Dataset excerpts:

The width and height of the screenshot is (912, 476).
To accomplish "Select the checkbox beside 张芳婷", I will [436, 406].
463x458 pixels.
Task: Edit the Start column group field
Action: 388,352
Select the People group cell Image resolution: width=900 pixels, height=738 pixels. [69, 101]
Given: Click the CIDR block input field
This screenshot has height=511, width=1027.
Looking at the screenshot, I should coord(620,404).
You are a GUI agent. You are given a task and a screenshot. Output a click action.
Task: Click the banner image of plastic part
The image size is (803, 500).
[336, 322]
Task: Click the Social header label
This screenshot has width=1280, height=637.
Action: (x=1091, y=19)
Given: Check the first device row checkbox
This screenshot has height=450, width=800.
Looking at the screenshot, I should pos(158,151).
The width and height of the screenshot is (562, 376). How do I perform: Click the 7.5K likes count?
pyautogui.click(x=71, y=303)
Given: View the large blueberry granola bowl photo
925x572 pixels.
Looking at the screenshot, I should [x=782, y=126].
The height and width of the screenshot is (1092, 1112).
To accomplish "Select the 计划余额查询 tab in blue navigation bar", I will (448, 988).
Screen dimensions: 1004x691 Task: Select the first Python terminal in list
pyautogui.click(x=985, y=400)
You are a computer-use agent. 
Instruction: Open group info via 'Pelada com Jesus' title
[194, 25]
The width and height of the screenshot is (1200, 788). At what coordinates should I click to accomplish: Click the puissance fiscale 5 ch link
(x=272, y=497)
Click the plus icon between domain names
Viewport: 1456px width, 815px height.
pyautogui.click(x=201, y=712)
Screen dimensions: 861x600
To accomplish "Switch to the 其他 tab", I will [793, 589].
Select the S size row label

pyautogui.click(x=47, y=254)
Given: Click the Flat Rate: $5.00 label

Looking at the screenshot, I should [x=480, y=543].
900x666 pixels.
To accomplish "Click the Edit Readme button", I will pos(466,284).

[Task objective] What is the number of lines in the records above that include the word "agent"? Reply with that number and nothing more.

[Written solution] 2